Storie di supereroi

C’è ancora un bisogno forte di questi personaggi come “franchising” per film e videogame, dove sono più popolari che mai. Ma nell’ambito del fumetto, sembrano “agli sgoccioli”, dal mio punto di vista.

…Quando furono creati negli anni 30, erano meravigliosamente ingenui ed ottimisti. Furono la creazione di giovani autori e, in alcuni casi, adolescenti che abitavano nella “periferia” della fantascienza e che volevano creare idee meravigliosamente fresche e stravaganti.

Questa era la versione della quale mi innamorai quando aveva 6 o 7 anni di età. Mi piacevano perché erano tesori incredibili dell’immaginazione. Aprirono la mia  fantasia a dimensioni dove non era mai andata.
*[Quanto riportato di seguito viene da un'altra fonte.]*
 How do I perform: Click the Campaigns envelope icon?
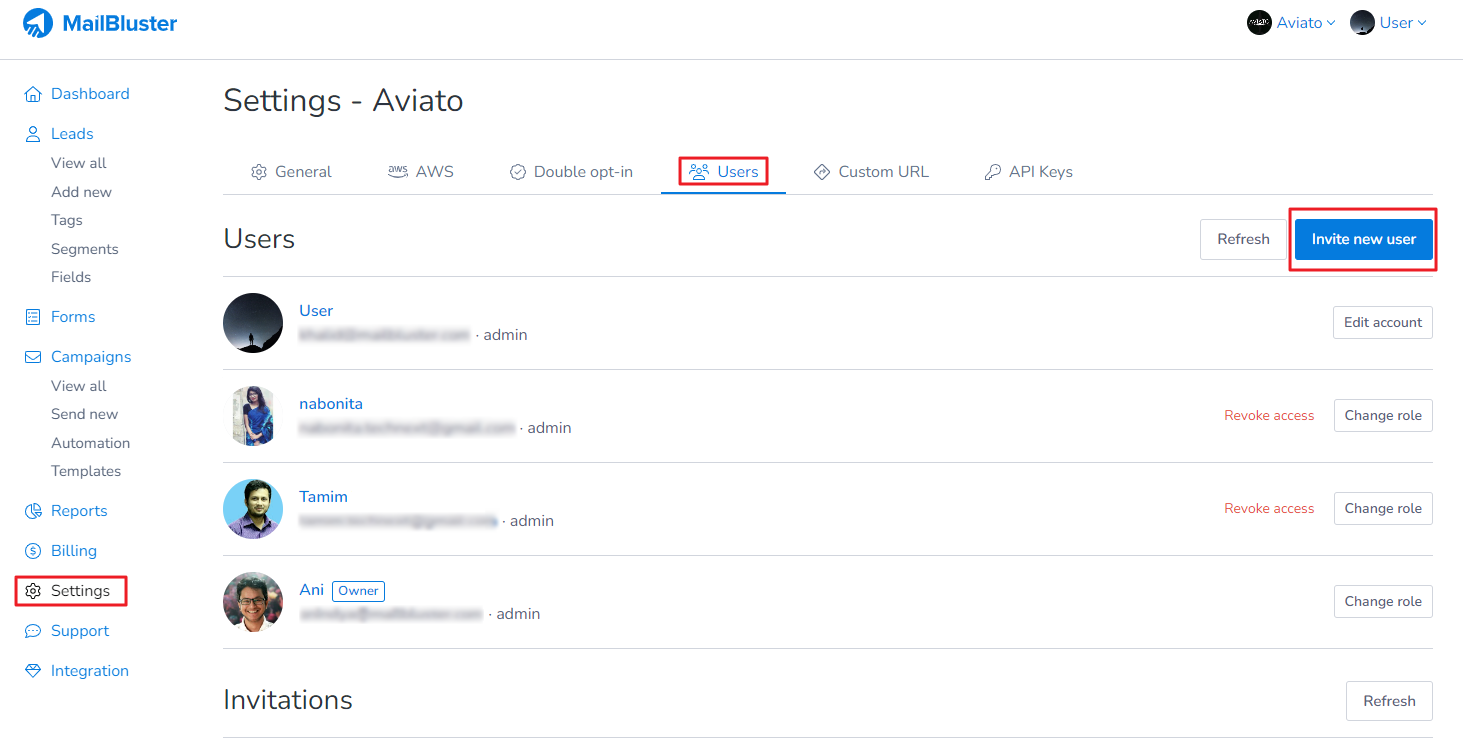[33, 357]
…Negli anni anni 50, vi rendete conto che un editore come Lev Gleason poteva sperare che uno dei suoi titoli di terza fascia, come il  Daredevil originale, arrivasse a vendere 6 milioni di copie in un mese?

Paragonato ai fumetti di supereroi attuali, che  se non sono morti certo non versano in buone condizioni, con giri di vendita terribili e che si rivolgono ad un pubblico tra i 30 e i 50 anni d’età che li comprano per motivi nostalgici… Sono il loro legame con l’infanzia perduta.

Alan Moore, scrittore di fumetti, intervistato da Wired

Il creatore di Watchmen  e di tanti altri capolavori del fumetto supereroico contemporaneo  spiega esattamente perché oggi Spiderman e Superman è più facile farli morire che vivere.